Records supplied:

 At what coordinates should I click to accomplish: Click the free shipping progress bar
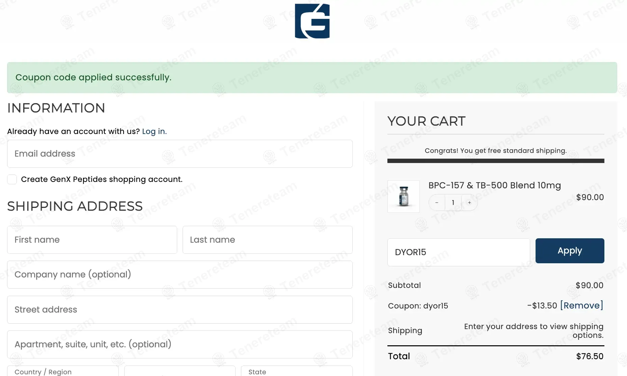pyautogui.click(x=495, y=161)
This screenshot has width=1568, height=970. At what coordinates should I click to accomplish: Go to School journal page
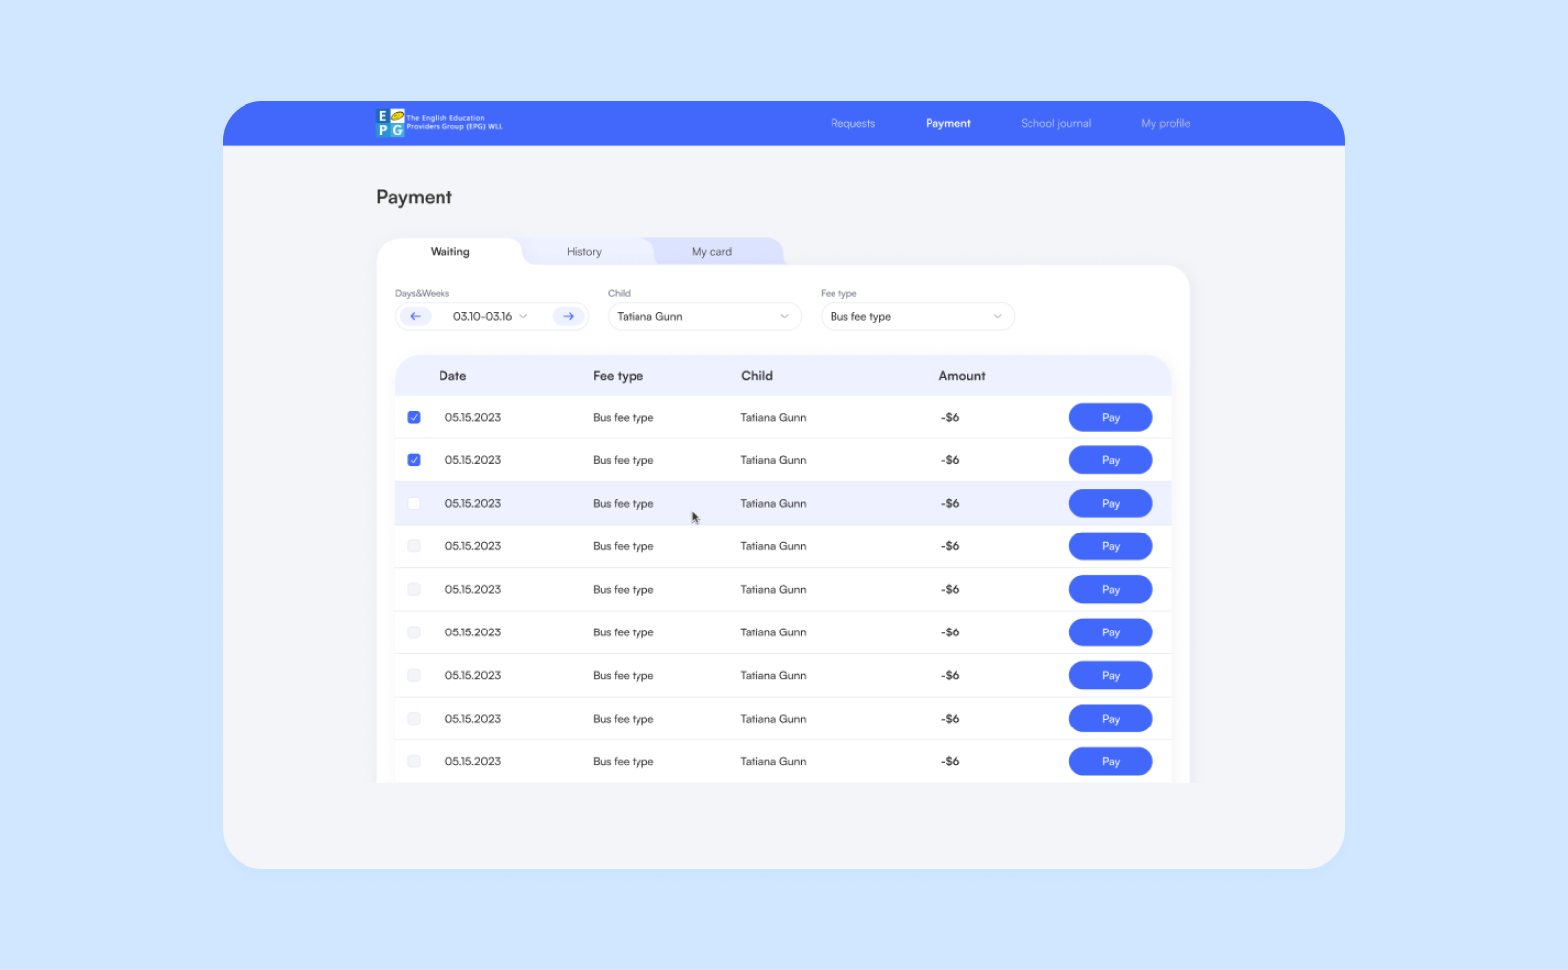click(1056, 123)

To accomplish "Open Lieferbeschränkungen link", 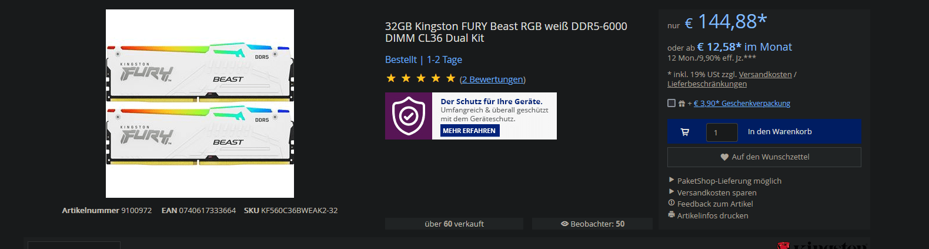I will pos(707,84).
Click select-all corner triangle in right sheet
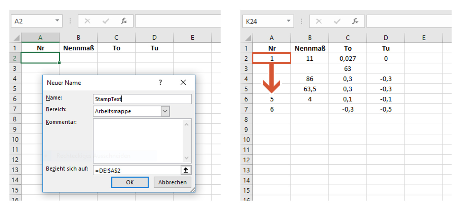 (x=248, y=38)
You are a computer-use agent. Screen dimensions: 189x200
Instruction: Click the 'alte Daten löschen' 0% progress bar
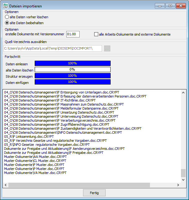pos(73,70)
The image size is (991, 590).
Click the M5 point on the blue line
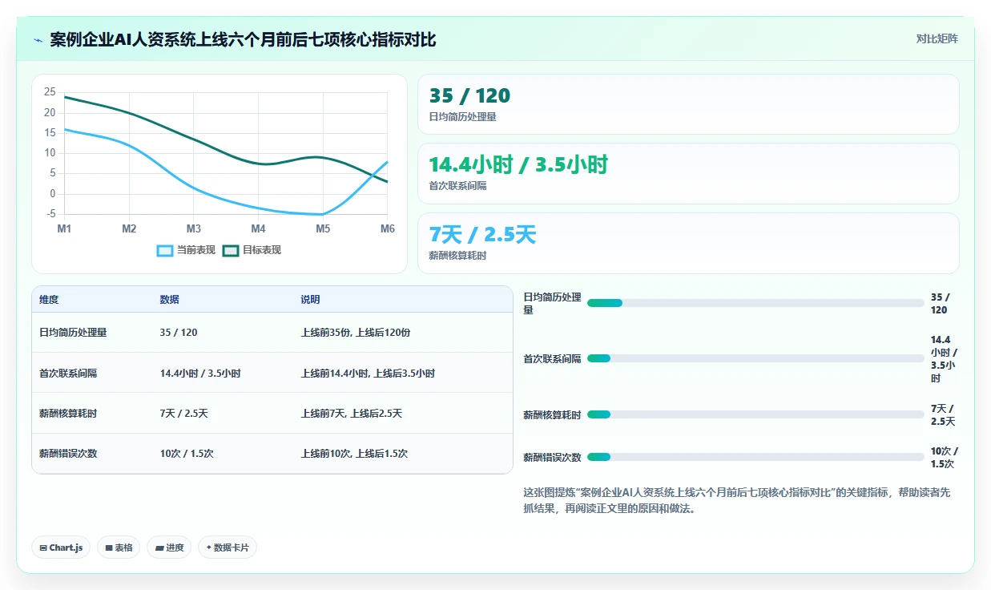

Action item: Once the line holding "You are a computer-use" is found, copy it and each later line exactly through the end of the data, leaving out the pictures.

Your response:
You are a computer-use agent. Screen dimensions: 189x200
Instruction: Click the 'alte Daten löschen' 0% progress bar
pos(73,70)
The image size is (991, 590).
Click the M5 point on the blue line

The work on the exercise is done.